101 canções que marcaram Portugal é uma rubrica que visa homenagear as cantigas, os compositores e os intérpretes que marcaram a história da música portuguesa em Portugal. Sem ordem cronológica rígida, são um retrato pessoal (com foco na petite histoire) do autor. Mais do que uma contextualização e de um inventário de factos conhecidos, é sobretudo uma associação de estórias e de muitos episódios não registados. São histórias com estórias para além da música. Às vezes o lado errado das canções. Sobretudo o lado errado das canções.

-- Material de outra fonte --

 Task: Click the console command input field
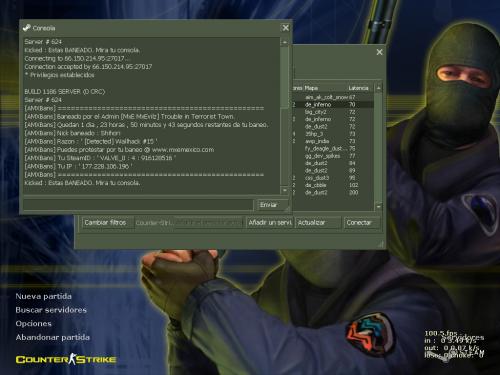click(138, 205)
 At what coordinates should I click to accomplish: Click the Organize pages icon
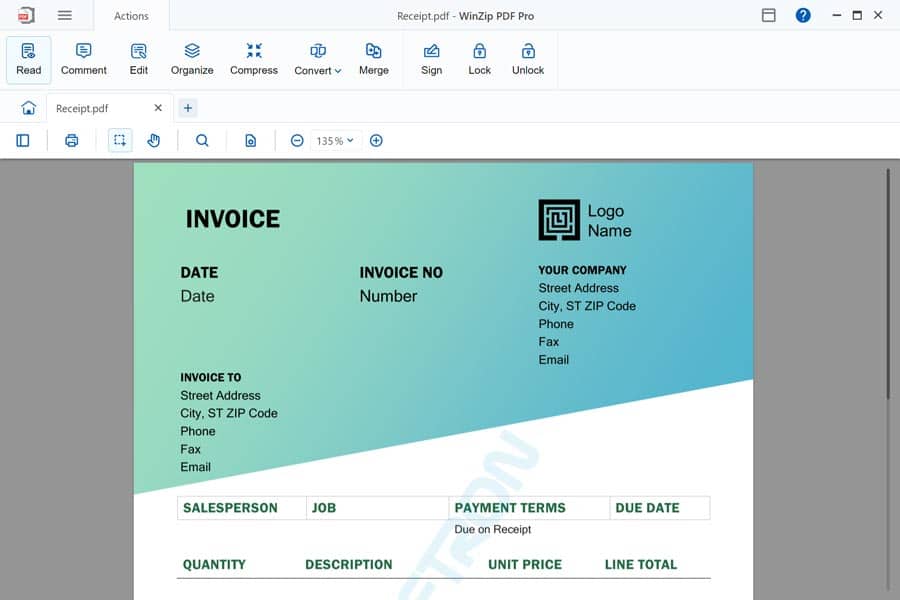pyautogui.click(x=191, y=57)
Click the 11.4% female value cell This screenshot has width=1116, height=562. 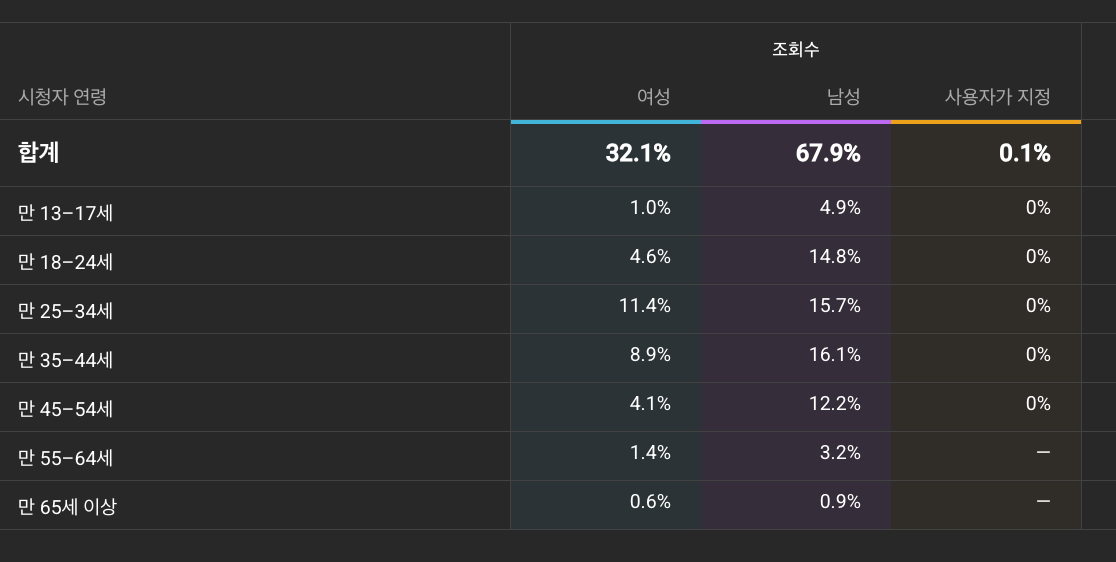click(644, 305)
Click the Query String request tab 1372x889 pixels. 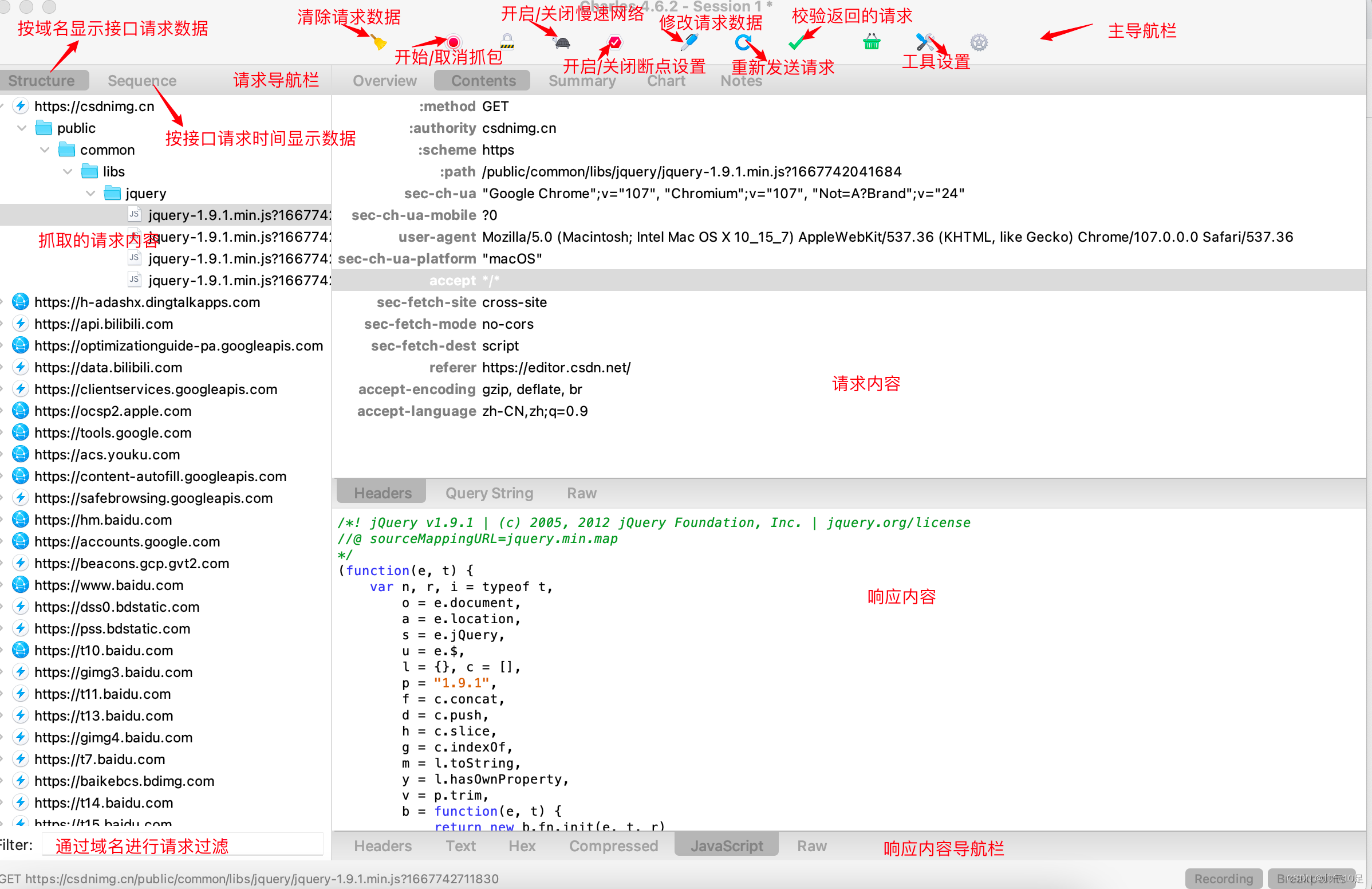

‘Maria Albertina’, Humanos (2004)
‘Ver o passado com os meus olhos / É filme que gosto de ver / É um desfilar de sonhos / Que me fazem esquecer’ é um dos versos da canção reflexiva ‘António’, que nunca foi gravada – nem pelo próprio António nem pelos Humanos. Tendo tido acesso a este registo autobiográfico de António Variações, nunca conseguiram acertar o arranjo certo (ou pelo menos consensual) e a canção acabou por ficar de fora do (único) álbum que os Humanos gravaram. Apesar disso, era a canção que abria os espetáculos ao vivo, numa atmosfera de remissão para este autorretrato do criador que recriavam. Outra das canções que esteve para ficar de fora foi precisamente ‘Maria Albertina’, o seu maior êxito e grande single desse ano. A letra é inconsequente, a música simplista – mas os membros dos Humanos, especialmente Camané, tiveram a intuição que aquela canção inconsequente e simplista poderia ser trabalhada e tornar-se popular.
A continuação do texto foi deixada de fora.